**EXERCISE GOAL:** The entries below must be transcribed exactly. Leave nothing out.

**PROVIDED DATA:**
———

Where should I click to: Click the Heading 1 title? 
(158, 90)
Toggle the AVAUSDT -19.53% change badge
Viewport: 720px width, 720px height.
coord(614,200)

———

**TASK ANSWER:**
Where should I click to: Click the Heading 1 title? 
(158, 90)
Toggle the AVAUSDT -19.53% change badge
Viewport: 720px width, 720px height.
coord(614,200)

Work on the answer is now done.